Items from a dataset:
==*==

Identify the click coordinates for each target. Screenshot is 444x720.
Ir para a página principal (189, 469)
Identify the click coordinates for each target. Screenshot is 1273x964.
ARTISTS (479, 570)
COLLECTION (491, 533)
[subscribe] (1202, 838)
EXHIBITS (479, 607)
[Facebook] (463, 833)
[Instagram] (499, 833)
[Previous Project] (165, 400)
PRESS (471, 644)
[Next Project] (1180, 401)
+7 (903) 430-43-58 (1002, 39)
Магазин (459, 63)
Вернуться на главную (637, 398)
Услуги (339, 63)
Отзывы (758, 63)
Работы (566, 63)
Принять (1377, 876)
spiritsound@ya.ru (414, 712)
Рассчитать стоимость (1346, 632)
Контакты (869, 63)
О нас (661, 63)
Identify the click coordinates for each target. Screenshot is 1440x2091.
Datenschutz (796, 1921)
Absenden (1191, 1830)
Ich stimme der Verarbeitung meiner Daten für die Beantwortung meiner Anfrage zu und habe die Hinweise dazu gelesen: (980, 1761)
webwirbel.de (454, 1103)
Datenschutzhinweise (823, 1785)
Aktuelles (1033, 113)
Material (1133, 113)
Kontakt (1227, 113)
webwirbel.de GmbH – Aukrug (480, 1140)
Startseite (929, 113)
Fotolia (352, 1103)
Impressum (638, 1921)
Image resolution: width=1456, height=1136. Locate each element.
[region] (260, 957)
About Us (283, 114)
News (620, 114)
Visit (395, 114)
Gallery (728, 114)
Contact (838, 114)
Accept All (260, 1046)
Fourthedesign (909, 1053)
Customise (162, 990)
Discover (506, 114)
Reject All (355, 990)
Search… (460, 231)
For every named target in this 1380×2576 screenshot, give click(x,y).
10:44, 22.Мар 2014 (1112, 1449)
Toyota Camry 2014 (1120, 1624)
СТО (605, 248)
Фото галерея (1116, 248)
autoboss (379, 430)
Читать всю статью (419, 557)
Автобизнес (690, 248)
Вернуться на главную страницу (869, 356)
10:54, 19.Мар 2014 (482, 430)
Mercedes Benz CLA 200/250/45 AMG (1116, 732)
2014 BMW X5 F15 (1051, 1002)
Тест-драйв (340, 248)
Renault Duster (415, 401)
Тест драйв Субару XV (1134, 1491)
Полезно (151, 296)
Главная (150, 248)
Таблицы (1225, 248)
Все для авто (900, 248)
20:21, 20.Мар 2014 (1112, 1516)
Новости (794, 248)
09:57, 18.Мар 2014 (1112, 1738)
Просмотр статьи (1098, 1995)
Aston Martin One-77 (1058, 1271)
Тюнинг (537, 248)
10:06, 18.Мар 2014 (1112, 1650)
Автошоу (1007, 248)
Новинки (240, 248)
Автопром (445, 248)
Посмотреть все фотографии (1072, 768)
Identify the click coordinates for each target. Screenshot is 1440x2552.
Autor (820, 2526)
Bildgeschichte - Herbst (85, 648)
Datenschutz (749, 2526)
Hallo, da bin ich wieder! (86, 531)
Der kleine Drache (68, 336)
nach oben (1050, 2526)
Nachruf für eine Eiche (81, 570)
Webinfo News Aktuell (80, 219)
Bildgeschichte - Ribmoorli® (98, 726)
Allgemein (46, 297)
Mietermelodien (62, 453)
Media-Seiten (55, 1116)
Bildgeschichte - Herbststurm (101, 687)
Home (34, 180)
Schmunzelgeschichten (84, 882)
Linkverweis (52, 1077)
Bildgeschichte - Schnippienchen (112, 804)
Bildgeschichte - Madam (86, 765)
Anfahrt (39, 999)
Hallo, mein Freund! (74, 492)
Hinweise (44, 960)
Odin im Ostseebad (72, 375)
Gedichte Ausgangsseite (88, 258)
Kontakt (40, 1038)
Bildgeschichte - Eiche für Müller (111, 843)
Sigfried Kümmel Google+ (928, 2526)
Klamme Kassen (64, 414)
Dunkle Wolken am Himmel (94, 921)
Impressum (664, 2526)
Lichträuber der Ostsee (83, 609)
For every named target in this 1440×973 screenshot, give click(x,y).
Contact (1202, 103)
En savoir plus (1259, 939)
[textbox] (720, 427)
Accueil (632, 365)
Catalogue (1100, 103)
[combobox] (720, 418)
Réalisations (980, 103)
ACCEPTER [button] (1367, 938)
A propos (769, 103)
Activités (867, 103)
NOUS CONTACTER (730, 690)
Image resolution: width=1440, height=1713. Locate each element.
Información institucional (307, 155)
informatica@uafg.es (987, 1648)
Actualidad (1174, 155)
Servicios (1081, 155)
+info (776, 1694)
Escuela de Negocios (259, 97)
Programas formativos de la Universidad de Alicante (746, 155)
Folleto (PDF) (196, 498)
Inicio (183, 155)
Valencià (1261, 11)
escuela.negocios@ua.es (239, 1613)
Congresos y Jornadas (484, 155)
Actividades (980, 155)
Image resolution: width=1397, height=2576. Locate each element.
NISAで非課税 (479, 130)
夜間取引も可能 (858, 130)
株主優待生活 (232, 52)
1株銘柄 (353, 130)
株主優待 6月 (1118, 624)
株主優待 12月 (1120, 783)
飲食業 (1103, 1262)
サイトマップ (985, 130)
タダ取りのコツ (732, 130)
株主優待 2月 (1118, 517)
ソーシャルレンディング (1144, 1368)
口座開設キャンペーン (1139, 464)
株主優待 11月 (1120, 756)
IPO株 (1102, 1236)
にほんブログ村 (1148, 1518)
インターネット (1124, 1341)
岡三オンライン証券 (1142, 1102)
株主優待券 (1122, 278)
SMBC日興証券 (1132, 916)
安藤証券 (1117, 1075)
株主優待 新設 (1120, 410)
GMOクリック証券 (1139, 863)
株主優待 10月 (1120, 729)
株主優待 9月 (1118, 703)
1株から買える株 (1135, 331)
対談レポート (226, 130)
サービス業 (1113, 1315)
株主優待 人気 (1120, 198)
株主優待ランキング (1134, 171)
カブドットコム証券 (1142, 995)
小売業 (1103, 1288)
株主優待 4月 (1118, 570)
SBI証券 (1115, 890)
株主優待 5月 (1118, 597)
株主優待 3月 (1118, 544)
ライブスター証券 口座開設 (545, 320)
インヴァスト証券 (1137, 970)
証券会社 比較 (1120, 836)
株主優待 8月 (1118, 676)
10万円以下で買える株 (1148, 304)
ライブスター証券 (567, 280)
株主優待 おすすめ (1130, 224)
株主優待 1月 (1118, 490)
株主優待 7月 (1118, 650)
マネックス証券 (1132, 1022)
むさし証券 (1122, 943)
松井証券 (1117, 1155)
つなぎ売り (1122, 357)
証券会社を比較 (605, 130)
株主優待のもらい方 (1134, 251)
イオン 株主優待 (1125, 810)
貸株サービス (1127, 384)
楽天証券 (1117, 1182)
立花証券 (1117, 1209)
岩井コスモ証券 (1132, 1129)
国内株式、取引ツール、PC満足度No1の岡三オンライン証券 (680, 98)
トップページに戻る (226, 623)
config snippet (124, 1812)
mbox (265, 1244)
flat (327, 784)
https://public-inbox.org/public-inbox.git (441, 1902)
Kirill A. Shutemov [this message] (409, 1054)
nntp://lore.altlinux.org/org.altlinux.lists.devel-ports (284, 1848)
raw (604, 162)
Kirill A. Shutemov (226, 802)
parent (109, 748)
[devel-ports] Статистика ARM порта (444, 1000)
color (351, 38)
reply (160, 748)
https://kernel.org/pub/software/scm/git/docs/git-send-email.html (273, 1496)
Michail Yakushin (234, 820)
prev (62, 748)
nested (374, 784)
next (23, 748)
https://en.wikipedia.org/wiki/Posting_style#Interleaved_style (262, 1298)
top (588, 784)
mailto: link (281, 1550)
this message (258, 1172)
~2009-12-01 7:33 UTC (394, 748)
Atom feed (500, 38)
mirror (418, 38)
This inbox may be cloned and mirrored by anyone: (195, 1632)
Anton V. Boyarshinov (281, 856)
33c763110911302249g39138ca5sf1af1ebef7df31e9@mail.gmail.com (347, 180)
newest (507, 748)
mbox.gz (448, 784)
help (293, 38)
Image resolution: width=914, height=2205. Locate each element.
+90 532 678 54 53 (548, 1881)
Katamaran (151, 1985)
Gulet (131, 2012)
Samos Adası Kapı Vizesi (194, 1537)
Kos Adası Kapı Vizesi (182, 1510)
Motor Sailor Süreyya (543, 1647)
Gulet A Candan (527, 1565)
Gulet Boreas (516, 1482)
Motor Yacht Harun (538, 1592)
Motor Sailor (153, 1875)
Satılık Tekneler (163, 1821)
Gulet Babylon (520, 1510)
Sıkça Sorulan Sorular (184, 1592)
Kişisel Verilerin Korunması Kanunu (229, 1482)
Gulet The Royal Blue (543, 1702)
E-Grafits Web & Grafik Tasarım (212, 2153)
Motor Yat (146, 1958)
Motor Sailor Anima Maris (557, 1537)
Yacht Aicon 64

==*==

Written problem :: How many lines of the material above contain the string "Motor"? Give only the number.

Solution to the exercise :: 5